IT’S not like I can pinpoint the exact moment of this paradigm shift, but at some recent point in my life, I went from assuming that everyone I meet is older than me to assuming that everyone’s younger.

Sure, my conclusions could simply be written off as a matter of probability and median age, but they also have to do with attitudes. When I was in my 20s, a lot of the people I met — friends, co-workers — seemed like they had their shit together. Because my shit was scattered all around like a monkey’s, I just figured these people must have lived longer than I had, that they obviously had more time to become responsible adults.

Now that I’m 43, I meet a lot of people who are younger than me — and, alarmingly, they seem to be way more together.

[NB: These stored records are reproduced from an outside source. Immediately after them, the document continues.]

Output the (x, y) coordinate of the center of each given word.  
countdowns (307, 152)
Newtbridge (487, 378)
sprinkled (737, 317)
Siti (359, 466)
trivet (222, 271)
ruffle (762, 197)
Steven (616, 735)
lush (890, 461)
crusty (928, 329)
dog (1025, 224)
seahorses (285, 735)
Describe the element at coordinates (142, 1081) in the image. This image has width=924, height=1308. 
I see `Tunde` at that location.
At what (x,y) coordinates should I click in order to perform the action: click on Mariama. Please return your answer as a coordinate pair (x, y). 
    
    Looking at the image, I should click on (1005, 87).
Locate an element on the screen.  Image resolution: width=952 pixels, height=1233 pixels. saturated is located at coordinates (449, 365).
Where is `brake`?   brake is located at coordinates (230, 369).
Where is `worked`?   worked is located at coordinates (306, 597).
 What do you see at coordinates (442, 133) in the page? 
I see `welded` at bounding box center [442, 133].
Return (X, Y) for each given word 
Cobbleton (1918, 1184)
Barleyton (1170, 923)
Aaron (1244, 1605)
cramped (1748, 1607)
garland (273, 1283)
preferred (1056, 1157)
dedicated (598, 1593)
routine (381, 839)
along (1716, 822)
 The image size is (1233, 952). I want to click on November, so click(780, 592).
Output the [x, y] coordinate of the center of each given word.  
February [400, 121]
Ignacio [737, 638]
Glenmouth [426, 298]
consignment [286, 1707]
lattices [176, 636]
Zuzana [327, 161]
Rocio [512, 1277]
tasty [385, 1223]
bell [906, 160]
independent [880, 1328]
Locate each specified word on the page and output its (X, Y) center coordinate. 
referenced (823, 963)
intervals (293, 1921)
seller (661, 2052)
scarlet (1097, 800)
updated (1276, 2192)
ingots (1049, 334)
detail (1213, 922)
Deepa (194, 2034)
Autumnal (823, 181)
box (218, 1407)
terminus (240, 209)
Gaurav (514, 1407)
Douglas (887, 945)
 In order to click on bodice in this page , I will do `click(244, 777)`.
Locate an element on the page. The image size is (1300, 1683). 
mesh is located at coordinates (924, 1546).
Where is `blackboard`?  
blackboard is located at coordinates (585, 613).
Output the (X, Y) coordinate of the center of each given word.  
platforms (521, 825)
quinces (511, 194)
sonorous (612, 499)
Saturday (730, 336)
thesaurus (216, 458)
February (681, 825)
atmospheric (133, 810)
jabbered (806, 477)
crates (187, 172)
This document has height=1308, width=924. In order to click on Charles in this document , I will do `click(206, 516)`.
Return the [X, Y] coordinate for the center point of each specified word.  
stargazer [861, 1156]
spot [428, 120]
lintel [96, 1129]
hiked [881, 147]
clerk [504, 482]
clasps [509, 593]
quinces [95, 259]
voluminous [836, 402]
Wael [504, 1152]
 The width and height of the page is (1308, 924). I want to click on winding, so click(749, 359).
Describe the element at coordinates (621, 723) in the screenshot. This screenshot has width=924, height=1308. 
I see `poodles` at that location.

I guess I can accept my age and my relative aimlessness — I am a charter member of the slacker generation, after all. What I can’t accept is that I’m older than Bob Newhart.

At least the Bob Newhart I knew and loved, the one I watched every day as a kid, the balding shrink who seemed so adult, the voice of reason amid sitcom chaos.

I was revisiting “The Bob Newhart Show” on DVD a year or two ago and I think his wife Emily made a reference to him turning 40. Forty! How the hell could I be older than Bob Hartley!? Then it happened again, as I watched a sixth(!)-season episode of “I Love Lucy.” There was a reference to Ricky being in his 30s. Huh? I’m even older than Ricky Ricardo?! A guy in black and white?

It’s deeply unsettling — I’m older than the TV characters I looked up to and learned from as a little boy, the people I wanted to be when I grew up. I’m older than Mike Brady, my generation’s surrogate dad, a man who had words of wisdom to impart in any situation. I’m older than Rob Petrie, whose TV-writing job — and wife — looked so awesome. I’m older than Major Nelson, and he was an astronaut! I’m older than Mary Richards when she left WJM. Fuck, I’m probably older than Lou Grant.

I can live with the fact that I’m older than just about all the characters that populate current TV shows — fortysomethings have been a rare sight on TV since “Friends” took over (and even those characters would be considered old if that show debuted today). The casts of ’80s shows like “Hill Street Blues” and “St. Elsewhere” look positively geriatric compared with the casts of today’s hourlong dramas. (I was amazed by the abundance of gray hair in the opening credits of a “St. Elsewhere” episode I watched recently. Try to find one gray hair on “Grey’s Anatomy.”)

But it’s hard to accept that I’ve gotten older than the grown-ups I grew up watching, the wise characters who made adulthood look so appealing to a young boy. I’ve passed them by yet I still haven’t gotten my shit together — no TV-writing job, no family of my own, no nightclub where I can play my bongos. Where’s the tough-but-loving lecture from Mike Brady when you need it?



  1. Another great blog! The sad thing Adam is that you got old in front of the TV set.

  2. Old-mutha Fricking Fred Says:

    Cheer up, Saggy Balls!! You could still give the Golden Girls a hammering they’d remember for 5 minutes or so!!!

  3. Fred Again Says:

    Word of warning, Adam: If Bea Arthur flips you over, it’s best just to let her finish.

  4. 45vinyljunkie Says:

    Adam, have you been paying attention to TV commercials for the past few years or so…you know, the commercials regarding health products/issues that young people couldn’t care less about? The people featured in the commercials for erectile dysfunction, heart problems, high cholesterol, prostate issues, etc., aren’t in their 20s and 30s; they’re in their 40s — like us — and older. Face it, we’ve passed the halfway mark and it’s probably all downhill from here. There’s no way to avoid getting older. Well, there is one way to avoid it, but I’m not too fond of that option.

    When I was about 13 or 14 years old in the mid-1970s, I couldn’t believe that my favorite musicians (the Beatles, the Rolling Stones, etc.) were all in their 30s already. That seemed so old to me at the time, as I couldn’t picture myself ever being in my 30s. Well, I passed the thirtysomething decade more than six years ago and am now closer to fiftysomething than thirtysomething. And my favorite musicians now? Hell, they’re in their 60s and 70s — the ones who are still alive, anyways.

  5. Adam, I suggest you buy a 12-pack, order a pizza and rent “Cocoon”. . .it’all be better a few hours after that.

  6. We’re in the same boat. I was a huge fan of St. Elsewhere, though not as much of Bob Newhart, though you’ve got to love his sport jackets… but yeah, now I have to watch myself making references to shows like those because I often get blank looks or polite smiles from The Younger Generation. I also felt old watching that opening sequence seeing a young Denzel Washington, a hip Howie Maqndel (before his handshake-avoiding germ phobia), and Ed Flanders, who committed suicide shortly after the show’s run ended. And knowing that George Clooney became who Mark Harmon wanted to be. Finally, what’s up with the theme music, I now ask myself. It’s set against scenes of doctors racing to save lives but the tune sounds like it should accompany “The Golden Girls” or perhaps a commercial for bathroom tissue.